On top of going through a mind battle of wanting to follow my dreams I am also dealing with my parents divorce, student loans, apartment hunting, and Donald Trump.
No, I am not blaming Donald Trump for being depressed.
But he, and his supporters haven't helped much.
My point : There are many factors that have been a component in having to walk around in emotional shambles. I should have expected that I would be dealing with it. While I shouldn't be mad at myself that I didn't prepare for it by going to the doctor, releasing the pressure by working out or writing, I am.
But I am most disappointed in myself on how I've let my depression keep me away from talking.
When I am depressed my communication skills cease to exist.
I stop writing. I haven't posted anything in ages. I know. Bad Mo.
I will not text you back.
I will not call you back.
I will not be on Facebook.
This past weekend alone I have blown three people off. Instead of going to a concert to listen to bomb-ass Lizzo, be a bomb-ass bitch in my local Women's March, or dance my life away at a bomb-ass party I stayed in my bed.
It's not hard to explain that to people. But adding in my regular anxiety the mute button gets brighter and louder.
It's not enough that I'm depressed and don't want to currently talk to people. My anxiety steamrolls right alongside and keeps my chest filled with worry and uncertainty on my value to other people.
To my friends,
I see that you called. I got your text. I know I haven't called to check-in in a ghastly amount of weeks/months.
I wish I could be there.
But I am at home. In my room. With the lights off.
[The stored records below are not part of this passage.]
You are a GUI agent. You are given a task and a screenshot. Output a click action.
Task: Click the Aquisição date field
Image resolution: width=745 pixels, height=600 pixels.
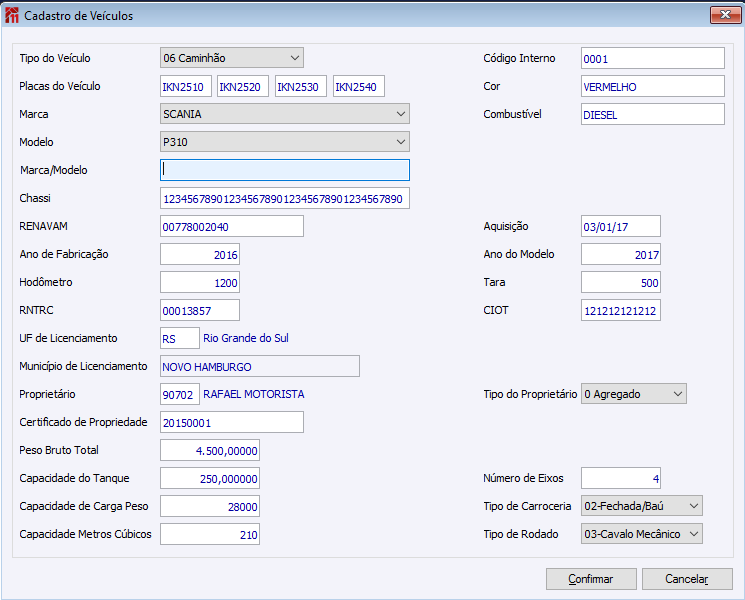(x=620, y=226)
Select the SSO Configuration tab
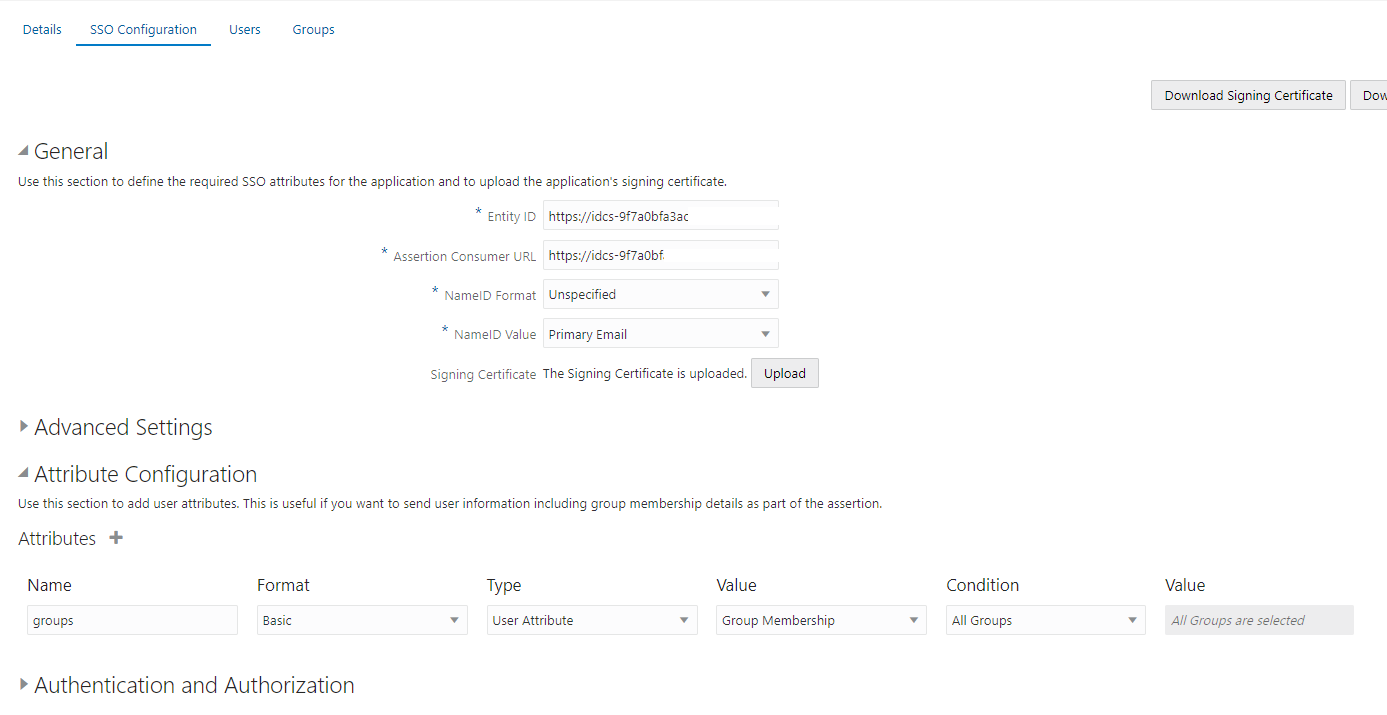The height and width of the screenshot is (715, 1387). (x=142, y=29)
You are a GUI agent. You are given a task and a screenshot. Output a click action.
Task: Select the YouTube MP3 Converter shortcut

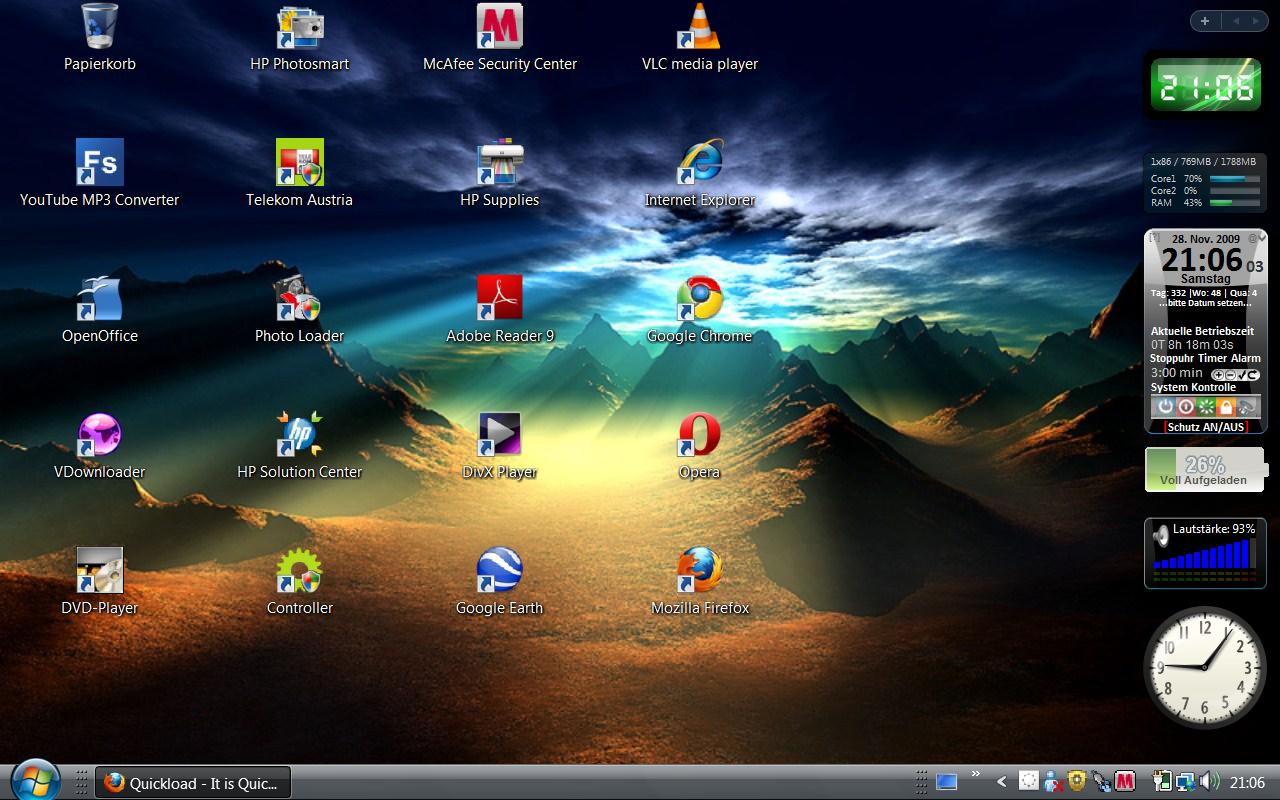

Under my covers not having the strength to move the pillows underneath me.
Give me understanding. Give me encouragement. Give me time.
Because there is nothing more that I want to do then to go and experience life outside the walls that are surrounding me.
I have already imagined my first conversation I'll have when this grey cloud rolls away.
I've pictured myself in line at Trader Joe's behind a hipster-Asian man buying almond milk, and organic gum. Don't ask me why he's Asian.
The rain outside is pounding on my newly washed car, but I was grateful to find a perfect spot in front of the store. I dash inside barely getting my new Forever21 active outfit wet. I would have just gotten back from the gym so my basket would be filled with raw vegetables, a couple of Pasadena Salads, and low-calorie beer. My basket would also contain non-fat, non-fructose, non-gluten, non-lactose, non-soy, non-milk Milk.
A.K.A. "I'm just buying this shit to look cool". Because we all know it's going in the fridge to be nudged in the back, to eventually get old, and thrown out.
Back to my daydream.
The scenario plays out flawlessly. I will have already glanced at him in the milk alternatives section. Kellyanne Conway joke anyone?
We end up walking towards the same register. He beckons his head for me to go ahead of him, but because he only had milk I elegantly do a Vanna White hand gesture from Wheel of Fortune to show that I have too many things in my basket, and that he could go ahead of me. He nods his head in thanks and places his non-milk beverage on the counter, and hunches down to look at the organic gum options. In the middle of his hard decision between cinnamon or spearmint the windows near checkout rattle from the hard thunder strike startling him.
But not me, because I'm from Georgia. Have y'all even heard of tornado season?
He softly laughs and slowly looks behind him to see if anyone else in line was spooked.
Que my perfect conversation starter, "This weather is shitty."
He smirks. I blush. Then we go off and do obscene things with our milk substitutes and my raw vegetables.
Obviously, that was a very hyped up account of what I want life to be like when I get through this.
Trader Joe's will never have perfect parking. And even though it's active wear, anything from Forever21 is not built for sweat.
But it helps me. Coming up with scenarios on how I'll get myself back up and running is like a light at end of long road. Sorta like how the world will feel in about four years. #dumpTrump
A reminder I have set for myself :
I have been here. I have gotten through this before.
But damn does it pour when it rains.